* _AUFGABE 1_:
Gib aus der Meldung zur Frischzellentherapie den Abschnitt von „Der Verband Sozialer“ bis „noch nicht rechtskräftig.“ wortgetreu wieder.
* _AUFGABE 2_:
Begründe anhand der Meldung zur Frischzellentherapie in ein bis drei Sätzen, weshalb das beworbene Produkt als bedenkliches Arzneimittel eingestuft wird.

* _TEXTAUSZUG_:

********************

30.11.2020

Verbot bedenklicher Arzneimittel: LG München I untersagt sog. "Frischzellentherapie"

Das LG München I hat einem Unternehmen die Herstellung, Anwendung und Bewerbung von Frischzellen tierischer Herkunft für eine sog. "Frischzellentherapie" im Hinblick auf § 5 Arzneimittelgesetz verboten.

LG München I v. 27.11.2020 - 1 HK O 18008/19
Der Sachverhalt:
Die Beklagte warb im Juni 2019 im Internet auf ihrer Website für eine "Frischzellentherapie" zur Anwendung am Menschen. U.a. sollte die beschriebene Zelltherapie sich in der Praxis zur Behandlung bei folgenden Indikationen bewährt haben: Altersbeschwerden mit körperlicher und geistiger Erschöpfung, vegetative und nervöse Symptome bei chronischer Stressbelastung, Reizbarkeit, Konzentrationsmangel und Schlafstörungen, Diabetes, etc.

Der Verband Sozialer Wettbewerb e.V. klagte auf Unterlassung wegen des Verstoßes gegen Vorschriften im Heilmittelbereich. Der Klage wurde vollumfänglich stattgegeben. Das Urteil ist noch nicht rechtskräftig.

Die Gründe:
Das von der Beklagten beworbene Produkt ist aufgrund mehrerer gutachterlicher Stellungnahmen als bedenkliches Arzneimittel i.S.d. § 5 Arzneimittelgesetz einzustufen. Die Frischzellen haben bei bestimmungsgemäßem Gebrauch schädliche Wirkung, die über ein nach Erkenntnissen der medizinischen Wissenschaft vertretbares Maß hinausgehen. Es gibt zwei wesentliche Risiken, nämlich das Risiko der Übertragung von Infektionserregern sowie das Risiko immunologischer und allergischer Ereignisse, die durch Verabreichung eines Fremdproteins prinzipiell bestehen.

Im konkreten Fall ist darüber hinaus eine Wirksamkeit für die von der Beklagtenseite beworbenen Anwendungsbereiche nicht wissenschaftlich erwiesen. Zudem wirkt sich bei der Kosten-Risiko-Analyse zu Ungunsten aus, dass die Beklagte nicht konkret dargelegt hat, in welcher Menge das Produkt jeweils verabreicht wird.

********************

* _DATENABSCHNITT_:
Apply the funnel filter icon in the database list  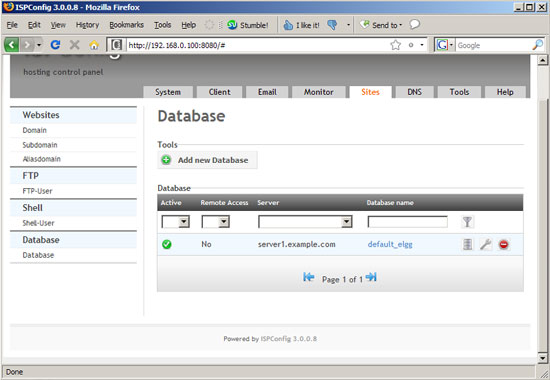pos(467,222)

********************

* _LÖSUNG 1_:
Der Verband Sozialer Wettbewerb e.V. klagte auf Unterlassung wegen des Verstoßes gegen Vorschriften im Heilmittelbereich. Der Klage wurde vollumfänglich stattgegeben. Das Urteil ist noch nicht rechtskräftig.

* _LÖSUNG 2_:
Nach mehreren gutachterlichen Stellungnahmen haben die Frischzellen bei bestimmungsgemäßem Gebrauch schädliche Wirkungen, die über ein nach medizinisch-wissenschaftlichen Erkenntnissen vertretbares Maß hinausgehen. Dabei bestehen zwei wesentliche Risiken: die Übertragung von Infektionserregern sowie immunologische und allergische Ereignisse, die durch die Verabreichung eines Fremdproteins prinzipiell möglich sind.